Factors that influence hematocrit
Hydration is a major confounder: dehydration can raise hematocrit, while overhydration or recent IV fluids can lower it. Pregnancy often lowers hematocrit because plasma volume expands more than red cell mass. Altitude exposure and endurance training can shift hematocrit over time, and acute illness or inflammation can change red blood cell production. Medications and therapies—including testosterone, diuretics, and chemotherapy—can also affect hematocrit, so it helps to interpret your result with your medication list and recent health changes in mind.
What’s included
- Hematocrit
Frequently Asked Questions
What is a normal hematocrit range?
Normal ranges vary by lab, sex assigned at birth, pregnancy status, and sometimes altitude. Your report’s reference interval is the correct benchmark for that specific test method. If your value is near the edge of the range, trends and companion CBC markers (hemoglobin, RBC, MCV) often matter more than a single cutoff.
Do I need to fast for a hematocrit test?
Fasting is not usually required for hematocrit or a CBC. If your blood draw includes other tests (like lipids or glucose), fasting instructions may apply to those. Staying normally hydrated is helpful because dehydration can make hematocrit appear higher.
Can dehydration cause high hematocrit?
Yes. Dehydration reduces plasma volume, which can raise the percentage of blood made up of red cells even if your body has not produced extra red blood cells. If your hematocrit is high and you were sick, sweating heavily, or not drinking much, repeating the test when you are well and hydrated is often a practical next step.
What does low hematocrit mean for energy and exercise?
Low hematocrit often goes along with lower oxygen delivery to tissues, which can contribute to fatigue, reduced stamina, and shortness of breath with exertion. The impact depends on how low it is, how quickly it changed, and whether hemoglobin is also low. Your clinician may look for causes such as iron deficiency, blood loss, or chronic inflammation.
How is hematocrit different from hemoglobin?
Hematocrit is the percentage of your blood volume that is red blood cells, while hemoglobin is the concentration of the oxygen-carrying protein inside those cells. They usually move together, but hydration status and red blood cell size can cause them to diverge. Looking at both within a CBC gives a more reliable picture than either alone.
When should I retest hematocrit?
Retest timing depends on why it was abnormal and what changed since the last draw. If dehydration or an acute illness may have affected the result, a repeat in days to a few weeks after recovery is common. If you are treating anemia or adjusting a therapy that affects red blood cells, your clinician may recheck in several weeks to a few months to confirm the trend.

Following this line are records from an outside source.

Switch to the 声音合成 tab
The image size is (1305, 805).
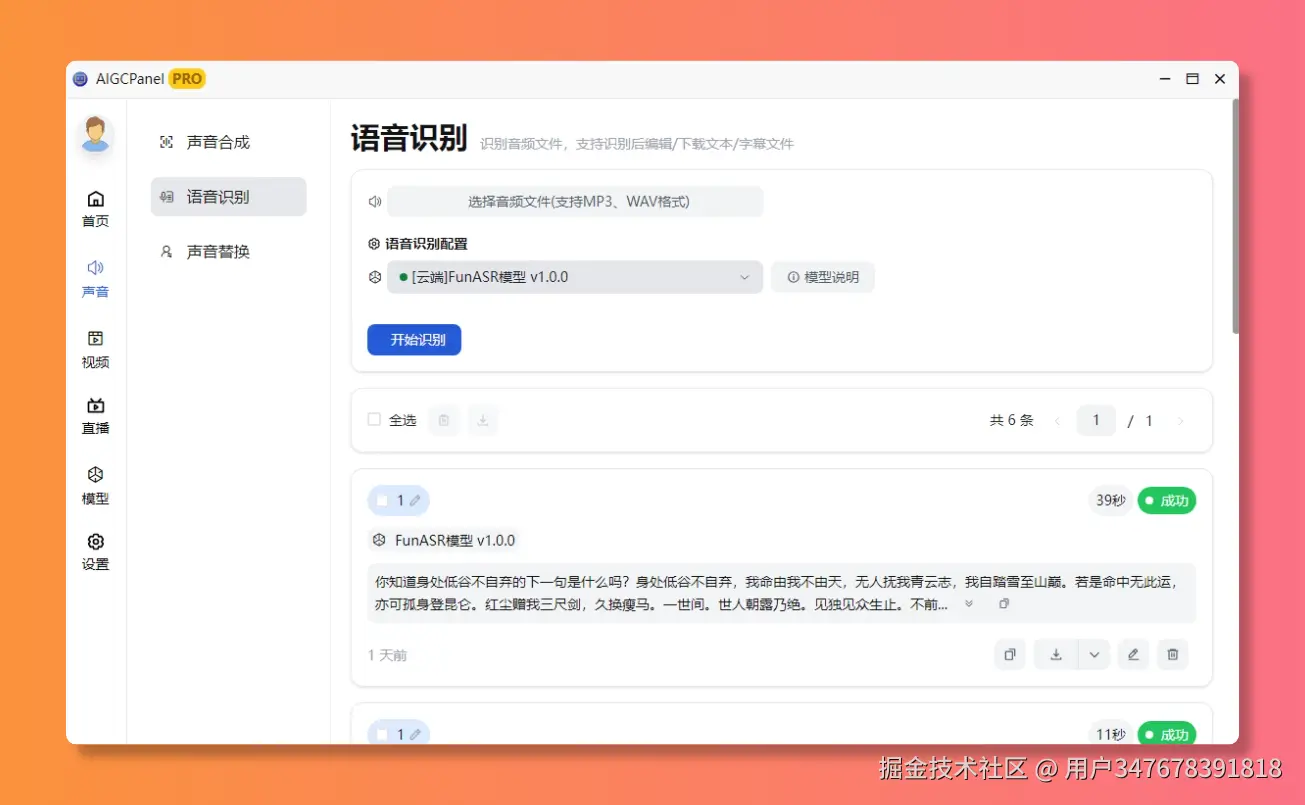(219, 142)
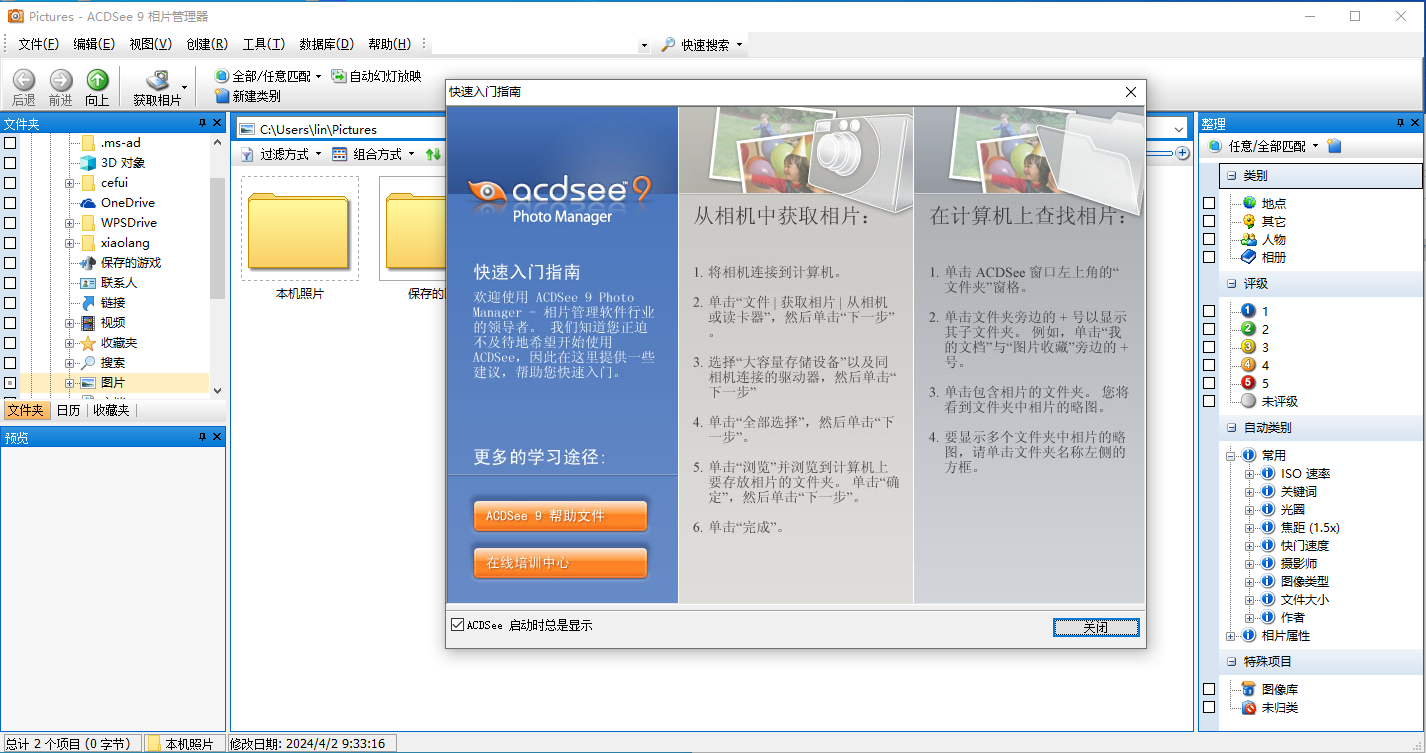Tick the checkbox next to 地点 category
Image resolution: width=1426 pixels, height=753 pixels.
click(1209, 203)
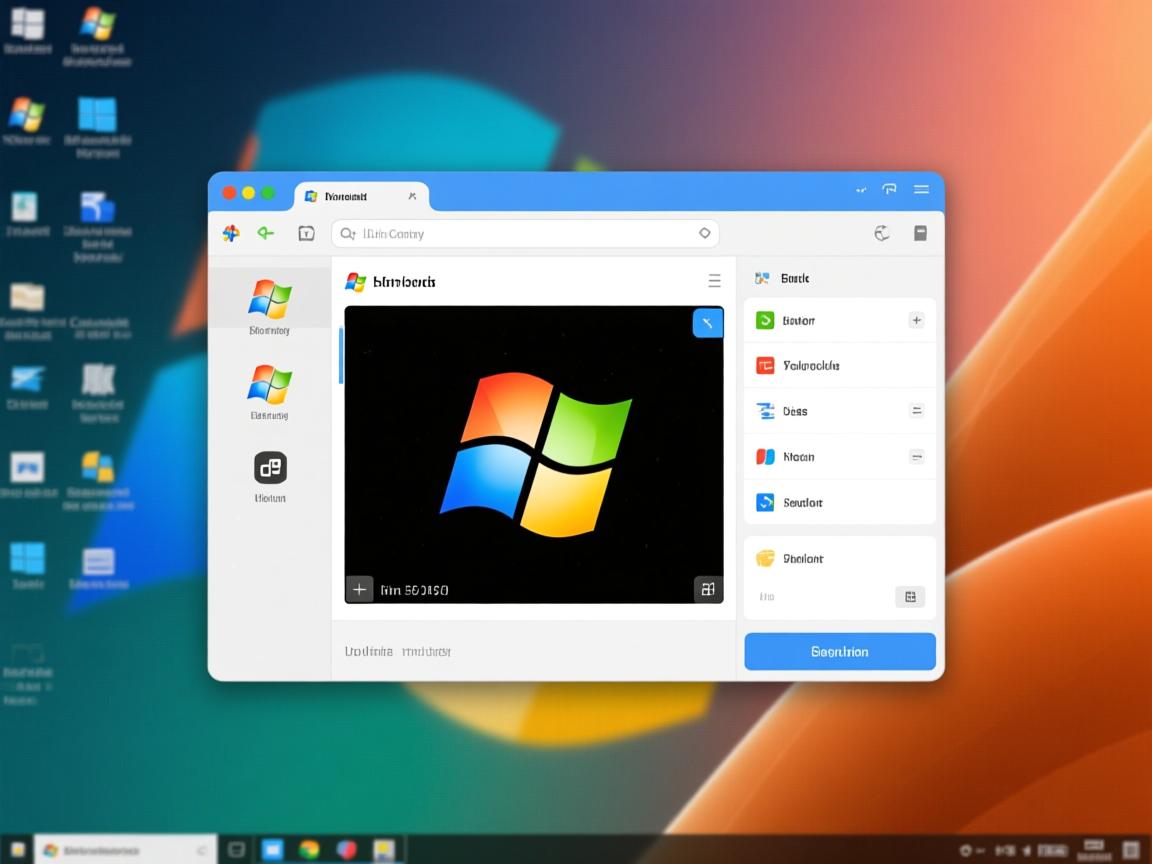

What follow-up tests are commonly ordered with abnormal hematocrit?
For low hematocrit, clinicians often add iron studies (ferritin, iron, TIBC/transferrin saturation), vitamin B12, folate, and sometimes reticulocyte count to assess production. For high hematocrit, follow-up may include repeat CBC, oxygen saturation assessment, evaluation for sleep apnea or lung disease, and in selected cases erythropoietin level or additional hematology testing. The right next step depends on your history and the rest of your CBC.